Friday, January 23, 2009

Souring Stuyvesant Property Investment Portends More CMBS Pain Ahead

Back in late 2006, when commercial property investors liked to swing it around, Tishman Speyer, in cahoots with Blackrock and Calpers, paid $5.4 billion for a huge block of apartment buildings in Manhattan.  Known as Peter Cooper Village and Stuyvesant Town, the complex of 11,200 apartments was originally built for veterans returning from World War II.  It was rumored to have turned into a great place to take advantage of rent-stabilization in Manhattan if your grandparents happened to keep their apartment after moving on to a nicer house.  Tishman Speyer's plan was to force out those who were illegally paying below-market rents, renovate, refurbish and rent out the properties at much higher prices.  Metlife, who sold the properties in 2006 was probably just looking to lighten its real estate load in what it perceived as an inflated Manhattan property market.  The insurer dumped its own monikered Metlife Building in 2005, also to the overeager Tishman Speyer.  When the Stuyvesant deal was originally announced, many commercial real estate investors marveled at the price, which implied a 2.5% cap rate (i.e. crazy).  I speculate that the shrewd negotiations between Tishman and Metlife may have gone like this:

Metlife: We have another property to show you.  How do you feel about Stuyvesant Town?
Tishman:  Love it!  How about $4.5 billion?
Metlife:  Seriously???
Tishman: Ok.  We'll pay $5 billion.
Metlife:  Now stop that!
Tishman:  $5.4 billion, but that's our final offer.
Metlife: Ok!  Ok!  You're done.  Just stop raising your bid for the love of God!

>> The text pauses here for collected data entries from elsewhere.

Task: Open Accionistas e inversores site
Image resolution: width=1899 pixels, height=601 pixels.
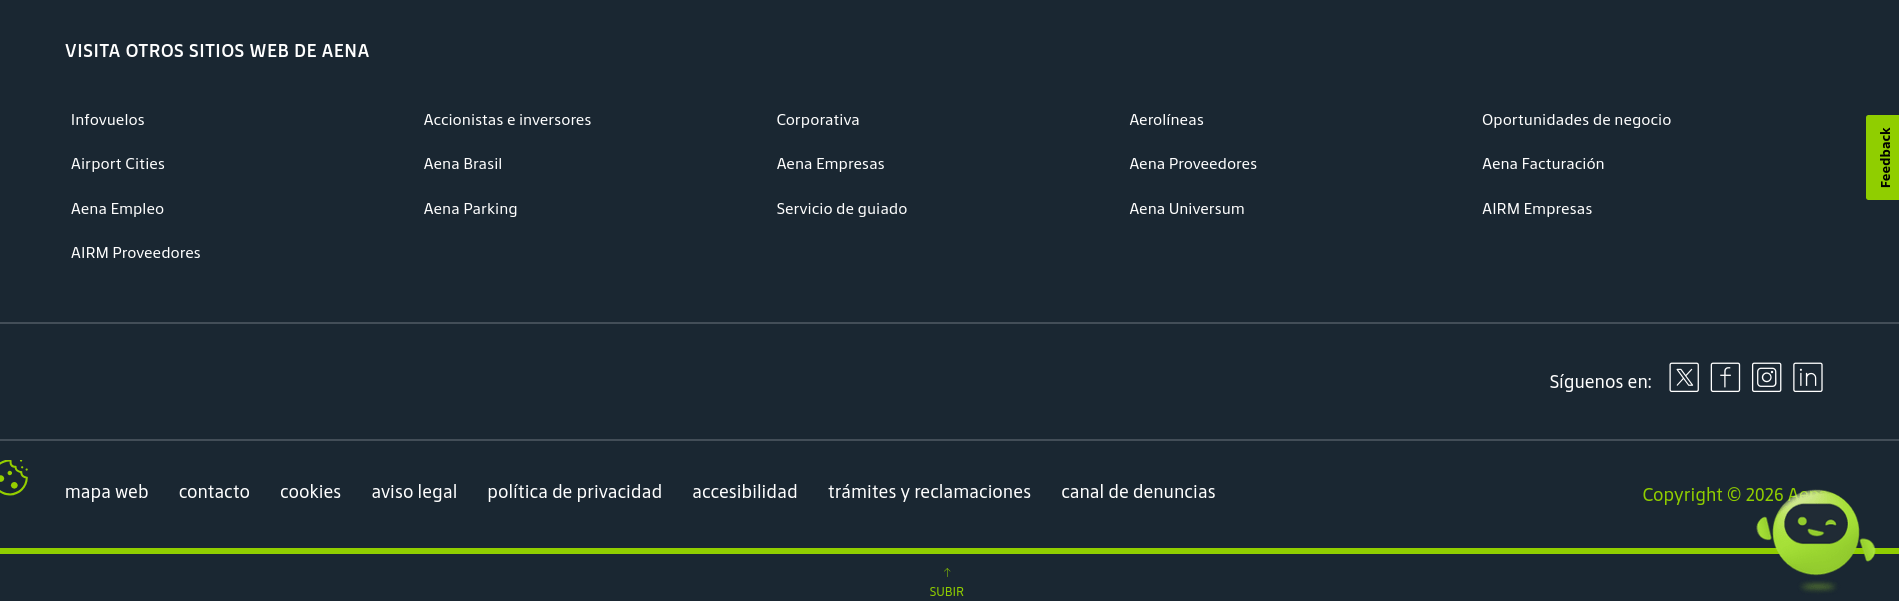Action: click(507, 120)
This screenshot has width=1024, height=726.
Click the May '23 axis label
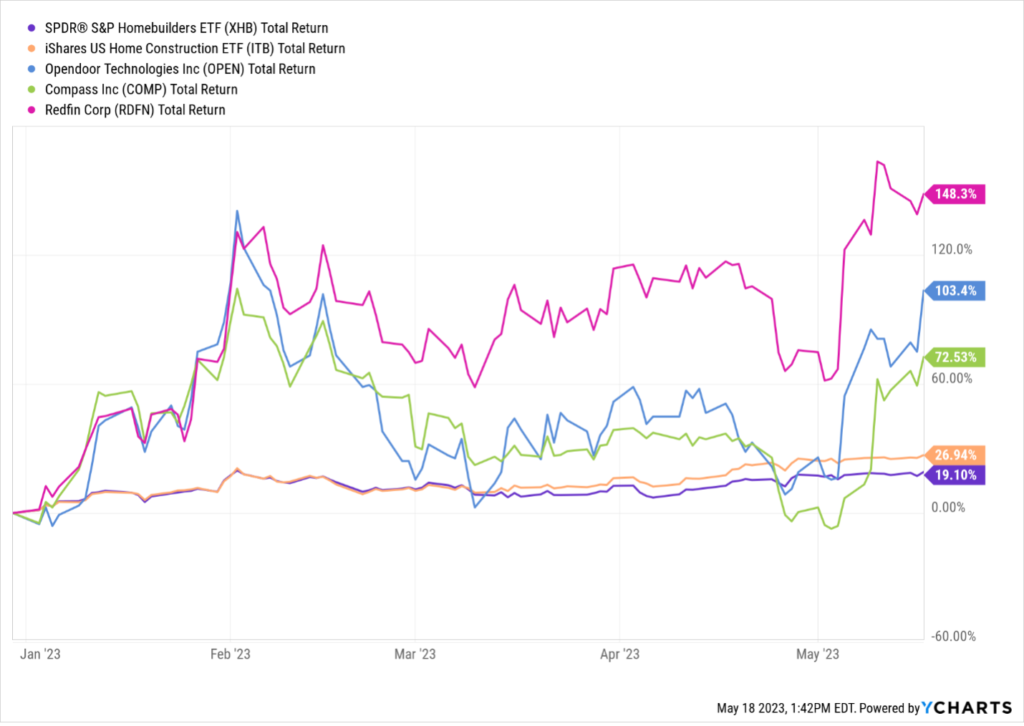817,655
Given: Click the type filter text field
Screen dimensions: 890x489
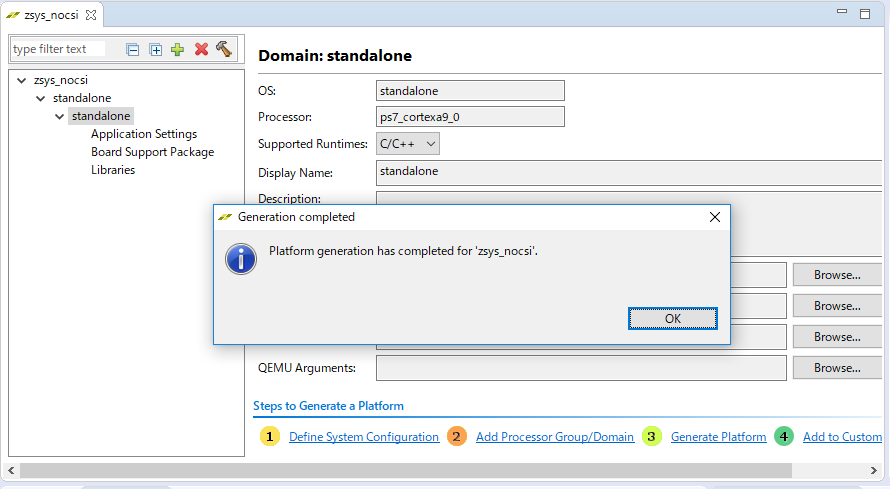Looking at the screenshot, I should 58,49.
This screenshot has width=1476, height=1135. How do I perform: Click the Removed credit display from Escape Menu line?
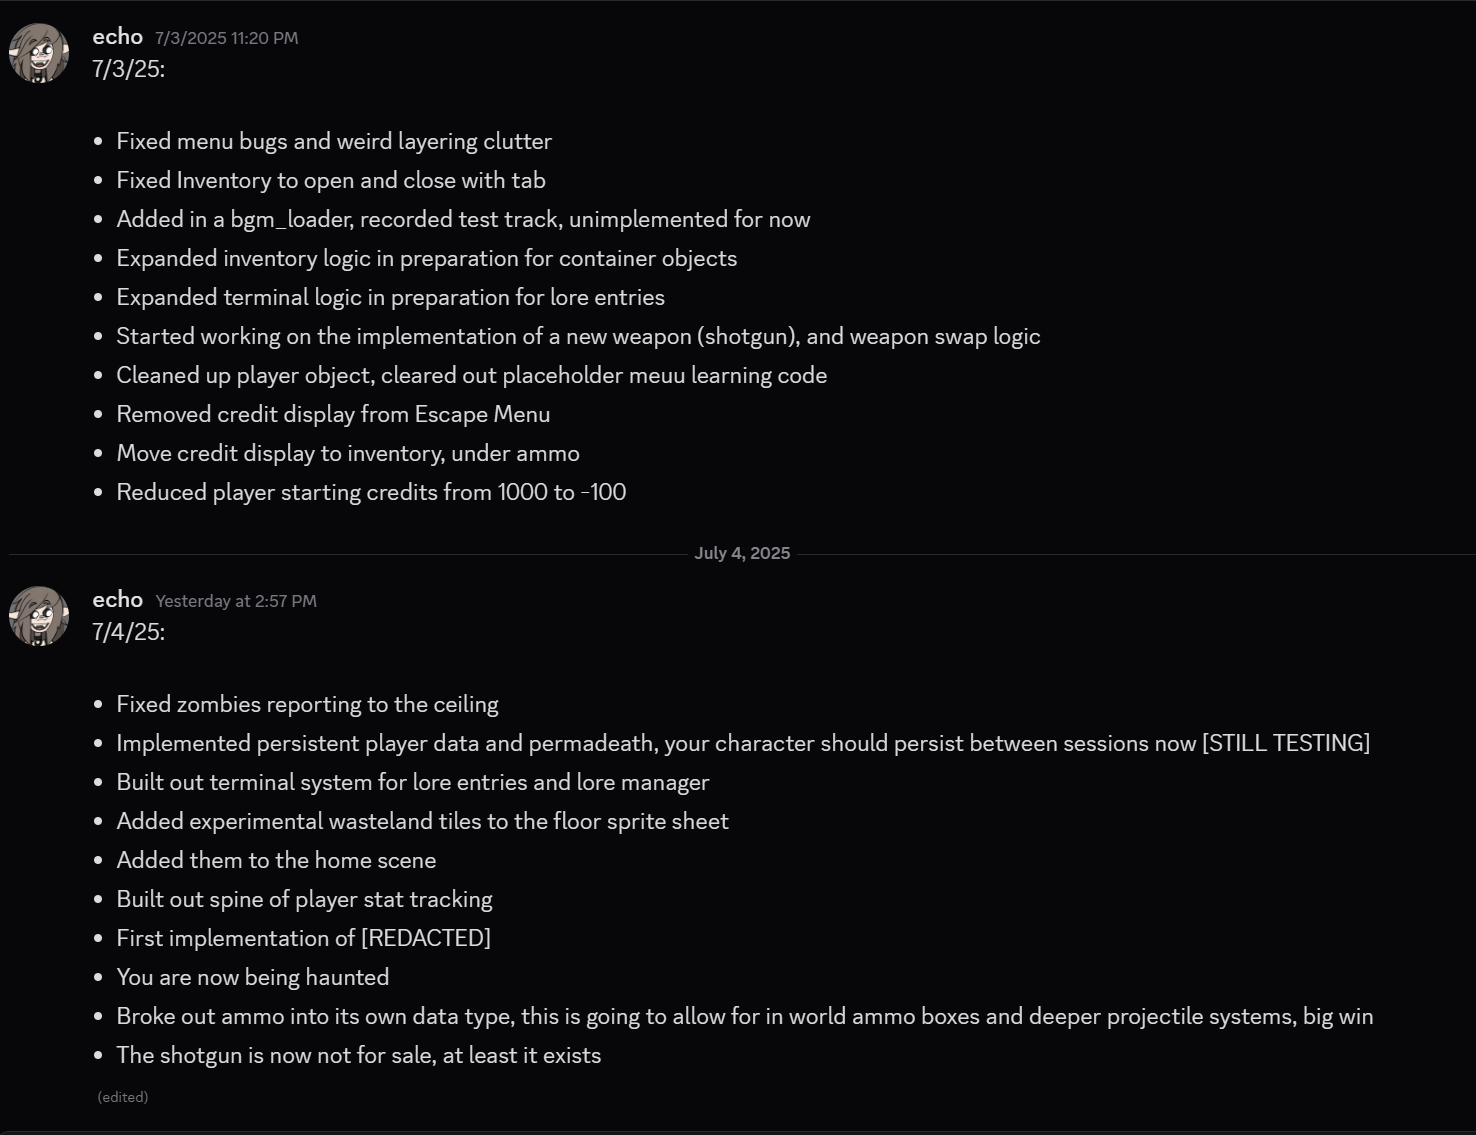point(333,414)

The Wall Street Journal reports today that the apartment complex is running behind its financial plan and will run out of money to pay its $3 billion mortgage in six months, according to a report released by Fitch Ratings.  As of January 15th, the project's interest reserve was $127.7 million down from $400 million when the property was purchased.  A separate general reserve fund used to renovate apartments is "completely depleted."  The private company has said in the past that it expected to fund more capital as needed.  But Tishman declined to comment.  Admittedly, it seems hard to imagine that Tishman, Blackrock, and Calpers would choose to allow the partnership to default and let the lenders seize the buildings.  But times are tight so it is a risk.  Injecting further money into this venture would be politically difficult for Calpers in particular, as its investment fund is suffering from major losses and it faces the near certainty of having to hike rates for California public employees.  Imagine having to pay more into your retirement fund because the boobs managing the money happened to invest in a bunch of illiquid land deals, soured private equity funds, and a HUGE apartment building in Manhattan? 
In any event, the situation is coming to a head within the next few months.  For the market's sake, I certainly hope that we're not looking at a foreclosure auction of 11,200 Manhattan apartments.  Frankly, I'm not sure who on earth would be interested in bidding on this beast of a property and where they would find financing in this market.  Maybe give Ben Bernanke a call?     

2 comments:

Anonymous said...

I live in Stuy Town as a market rate renter and have been following the situation pretty closely as I work in CRE and TishSpy is pretty screwed here.

The rent controlled tenets really hate the fact that TishSpy has been doing everything in their power hurt their landlords.

The biggest thing the tenants have done is brought to the attention to the city the pressure-walls that are technically illegal (although highly common throughout New York) that allowed new market rate tenets to increase 1BR apartments to 2BR apartments (also 2BR to 3BR and 3BR to 4BR) by subdividing the oversized living space. This was something I was able to do before it was brought to the city's attention and actually makes the ridiculous prices TishSpy is looking to affordable. I know for a fact that they have been having a much tougher time renting apartments since they lost their ability to put the pressure walls in and the prices they are currently advertising are now highly negotiable.

I am happy I will be moving out in another few months and even happier I don't work for Tishman.

Mr Wrightwood said...

Thanks for the street color. So on top of bad credit markets, they are suffering on the legislative and apartment demand fronts. Ouchtown.